If you NOW mourn over your sins, if you NOW earnestly long for everlasting life, you may receive comfort from hearing how a dear youth in one of our London hospitals found peace. Often and often on seeing him, the tears filled his eyes as he said, “I should not mind dying IF I only knew I was saved;” and when he was told month after month that all he had to do was simply to believe God, he would reply, “I cannot believe; my heart won’t believe.” But at length light broke into his soul. By the Spirit’s power he was enabled to believe in God’s salvation, and then what joy beamed from his bright and happy face! so bright, so calm, though stamped by death’s hand. Thus it was he said he found deliverance: “It was just as if I owed a great sum of money and had nothing to pay, and was too weak and ill to work out the debt, when some good man came and sheaved me a receipt, saying, It is all paid. Jesus paid the debt of my sins in His own blood, and God now gives me the receipt.”

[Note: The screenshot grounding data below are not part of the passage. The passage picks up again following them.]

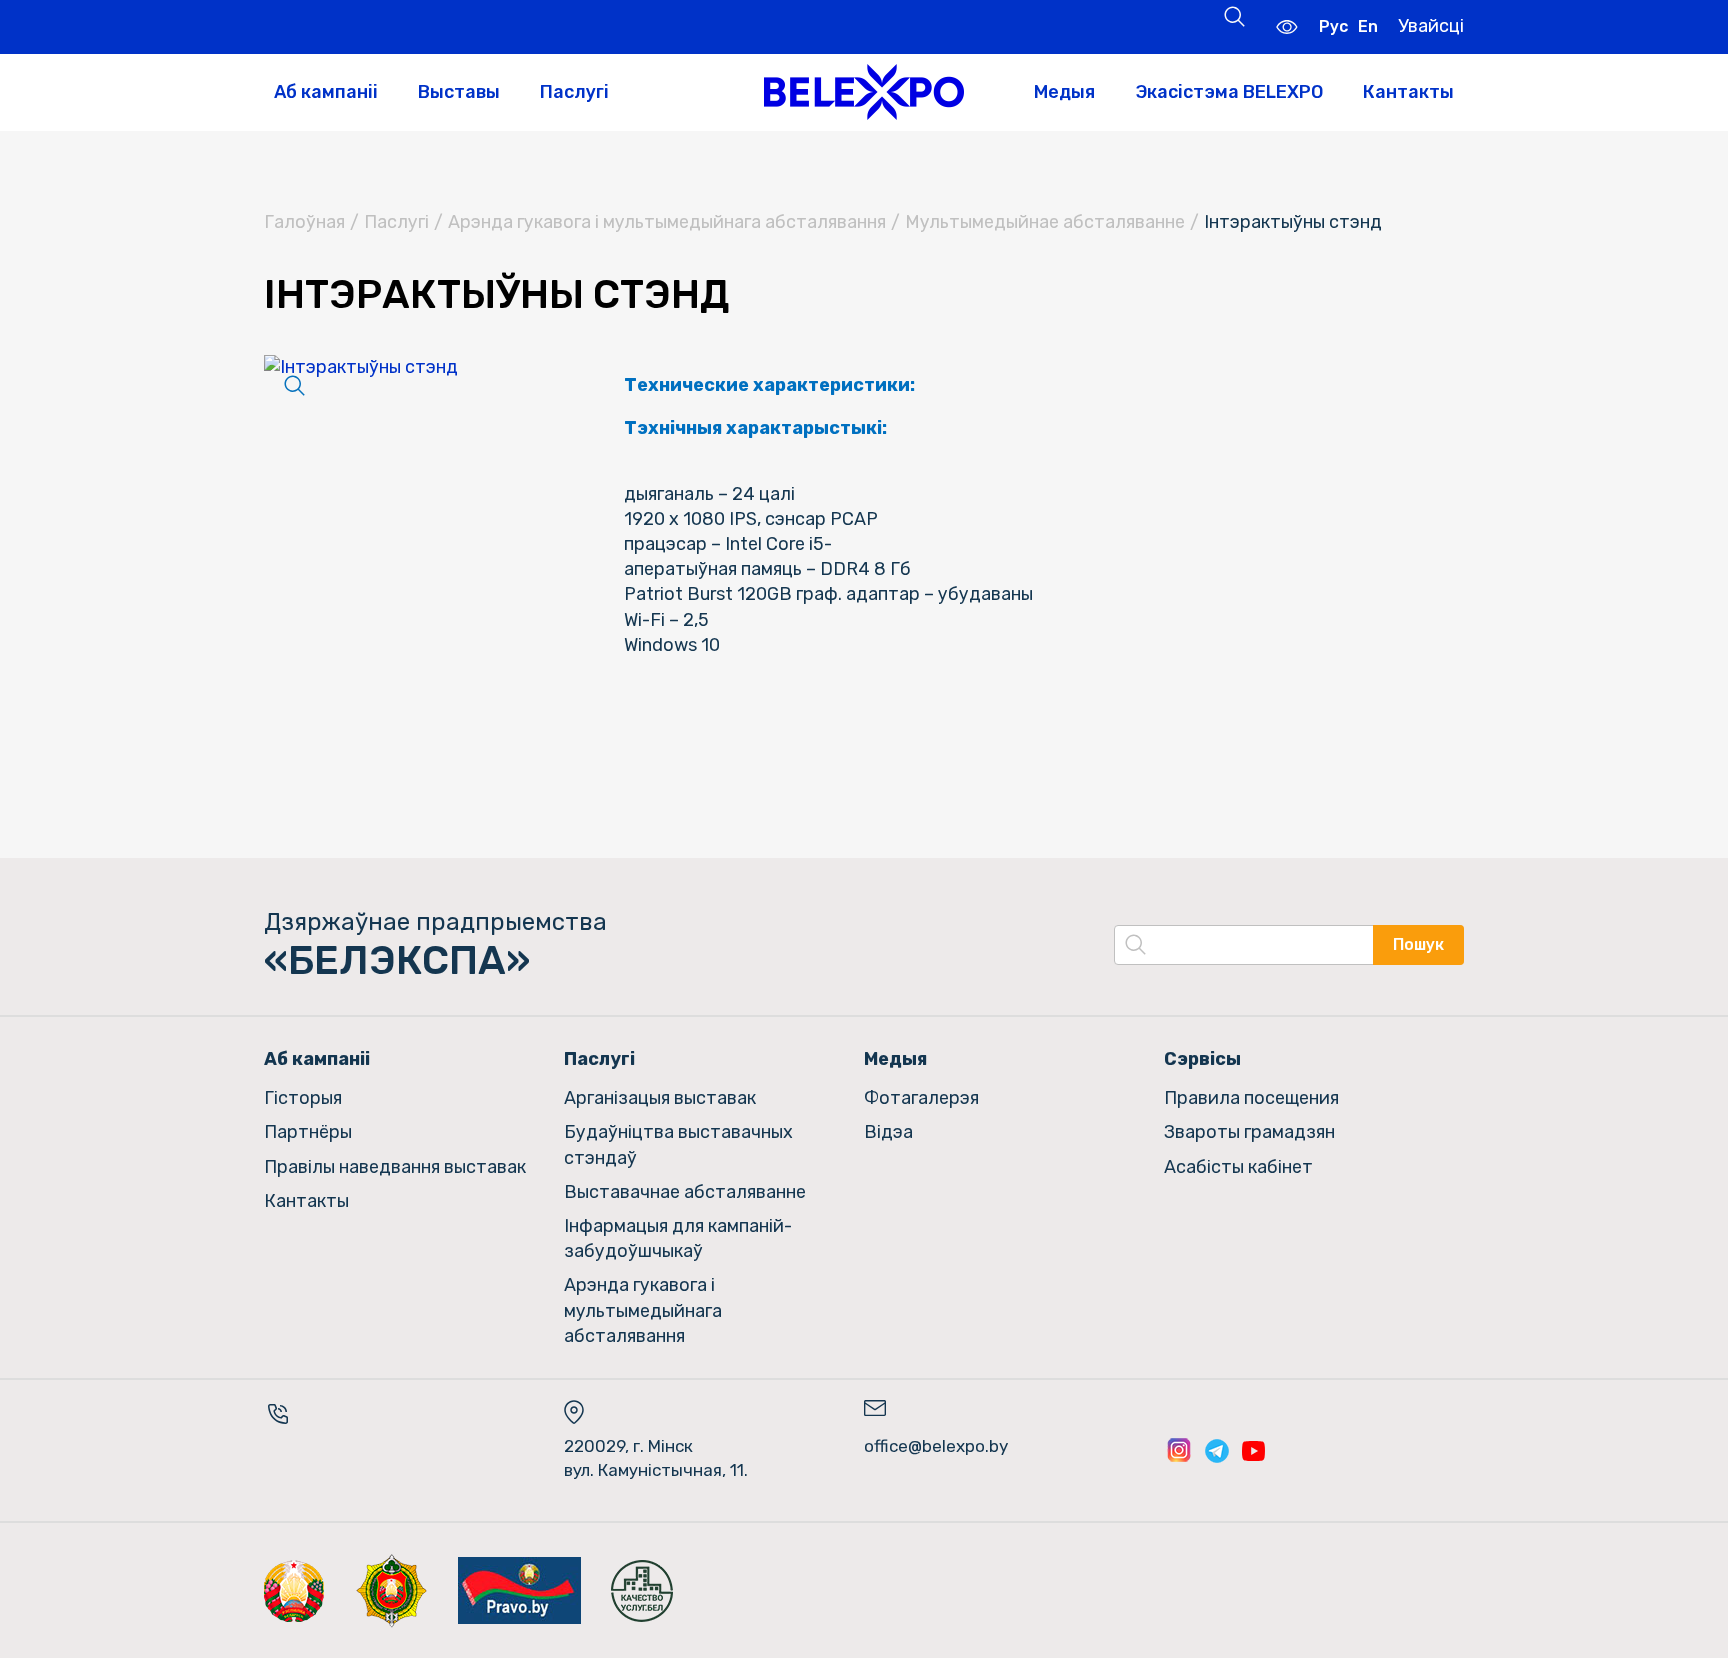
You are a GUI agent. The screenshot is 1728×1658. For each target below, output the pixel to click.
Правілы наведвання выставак (395, 1167)
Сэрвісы (1202, 1059)
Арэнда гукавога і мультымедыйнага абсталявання (667, 222)
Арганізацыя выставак (660, 1098)
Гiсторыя (303, 1098)
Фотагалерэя (921, 1098)
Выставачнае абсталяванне (685, 1192)
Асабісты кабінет (1238, 1167)
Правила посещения (1251, 1098)
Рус (1333, 26)
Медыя (1064, 92)
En (1368, 26)
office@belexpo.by (936, 1446)
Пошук (1418, 944)
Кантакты (1408, 92)
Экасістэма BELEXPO (1229, 92)
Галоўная (304, 222)
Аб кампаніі (326, 92)
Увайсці (1431, 26)
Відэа (888, 1132)
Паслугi (396, 222)
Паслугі (574, 92)
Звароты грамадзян (1249, 1132)
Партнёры (308, 1132)
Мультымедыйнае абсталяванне (1045, 222)
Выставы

Before this year ends your eyes may be dim in death, or earnestly looking upon the Lord. Should the Lord come, how will He find you? Nay; how is it with you Now?
“There is an hour when I must part
With all I hold most dear,
And life, with its best hopes, will then
As nothingness appear.
“There is an hour when I must look
On one eternity,
And nameless woe or blissful life
My endless portion be!”
Beloved fellow-Christian, may we have grace to use well our little but priceless wow! May we be diligent in prayer and in labor, finding out perishing sinners and trembling sheep! Might we not give to our Lord some hours which now go in the service of earthly vanity? How have the first two months of this year been spent―more wisely or not than the last months of the year that is gone? Shall we heed the cry of misery from hospitals, from poor and needy homes, from desolate hearts in workhouses, from the neglected courts of the crowded city, or from the lonely cottage in the country? Let us one and all solemnly and prayerfully, in the presence of our Lord, in the light of eternity, ask ourselves, How are we using OUR NOW?